2. The petitioner claims to be a practising Advocate of this Court. The respondents in this petition are State of Bihar (respondent No. 1), the Secretary, personnel and Administrative Reforms Department (respondent No. 2), the Joint Secretary, Personnel and Administrative Reforms Department (respondent No. 3), the Commission through its Secretary (respondent No. 4), the Chairman of the Commission (respondent No. 5), Dr. Shiv Jatan Thakur, Associate Professor, English Department, B. N. College, Patna, a Member of the Commission (respondent No. 6) and the Union of India (respondent No. 7),

3. We may point out that surprisingly enough Mr. Katriar, learned Advocate, made it clear at the very out set, that he has been instructed to appear for respondent Nos. 4 and 5, i.e. the Commission and its Chairman only, but not on behalf of respondent No. 6 who was admittedly appointed as a Members of the Commission. Accordingly, Dr. Thakur, who is admittedly a blind person, has appeared before us in person to defend himself.

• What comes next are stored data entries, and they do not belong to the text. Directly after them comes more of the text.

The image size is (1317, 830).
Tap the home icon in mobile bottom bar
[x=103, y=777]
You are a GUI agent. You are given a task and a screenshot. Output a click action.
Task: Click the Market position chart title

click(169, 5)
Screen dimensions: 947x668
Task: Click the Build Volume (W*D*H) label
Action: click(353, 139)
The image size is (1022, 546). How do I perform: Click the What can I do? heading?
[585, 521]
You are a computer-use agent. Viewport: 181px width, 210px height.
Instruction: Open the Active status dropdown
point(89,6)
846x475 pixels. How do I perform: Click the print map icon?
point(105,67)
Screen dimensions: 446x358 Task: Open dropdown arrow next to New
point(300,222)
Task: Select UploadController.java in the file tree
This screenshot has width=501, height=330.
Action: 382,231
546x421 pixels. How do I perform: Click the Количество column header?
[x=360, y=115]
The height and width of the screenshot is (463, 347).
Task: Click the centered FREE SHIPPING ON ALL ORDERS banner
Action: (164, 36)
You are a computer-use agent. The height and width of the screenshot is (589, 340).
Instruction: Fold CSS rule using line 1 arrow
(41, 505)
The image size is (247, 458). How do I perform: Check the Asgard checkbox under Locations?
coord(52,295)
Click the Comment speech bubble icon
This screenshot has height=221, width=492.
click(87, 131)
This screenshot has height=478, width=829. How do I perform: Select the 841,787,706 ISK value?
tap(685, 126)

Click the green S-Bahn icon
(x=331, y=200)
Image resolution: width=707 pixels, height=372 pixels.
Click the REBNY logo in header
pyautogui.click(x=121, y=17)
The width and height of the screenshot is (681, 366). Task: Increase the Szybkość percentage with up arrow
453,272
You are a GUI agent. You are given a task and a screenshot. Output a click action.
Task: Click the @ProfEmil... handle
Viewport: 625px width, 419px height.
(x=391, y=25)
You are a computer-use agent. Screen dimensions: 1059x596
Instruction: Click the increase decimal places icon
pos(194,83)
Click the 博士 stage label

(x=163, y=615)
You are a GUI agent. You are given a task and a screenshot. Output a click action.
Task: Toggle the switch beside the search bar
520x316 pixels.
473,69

4. The admitted fact before us is that Dr. Thakur (respondent No. 6 was appointed as a Member of the Commission on 4th of March, 1991. He is holding the post of Associate Professor, English Department, B. N. College, Patna. The other admitted fact, which is a very unfortunate one, is that he has been totally blind from the age of eight years. On the basis of his blindness two submissions were sought to be made before us. Firstly, it was submitted that his appointment initially as such was bad in view of the provisions of Article 316(1) of the Constitution of India on the ground that at the time of his appointment he was the seventh non-service Member, which could not be done in view of the said Article 316(1), read with Regulations framed under Article 318 of the Constitution. The second submission made was that in any event Dr. Thakur being a blind person, he must be removed from the office of the Member of the Commission under the provisions of Article 317(3) (c) of the Constitution. On the second point the argument was two fold. Firstly, it was submitted that being a blind person his appointment was congenially void and it was to be treated as a disqualification for the appointment even at the initial stage. Secondly, it was submitted that in any view of the matter, in view of such blindness he was physically unfit and, accordingly, he must be removed under Article 317(3)(c).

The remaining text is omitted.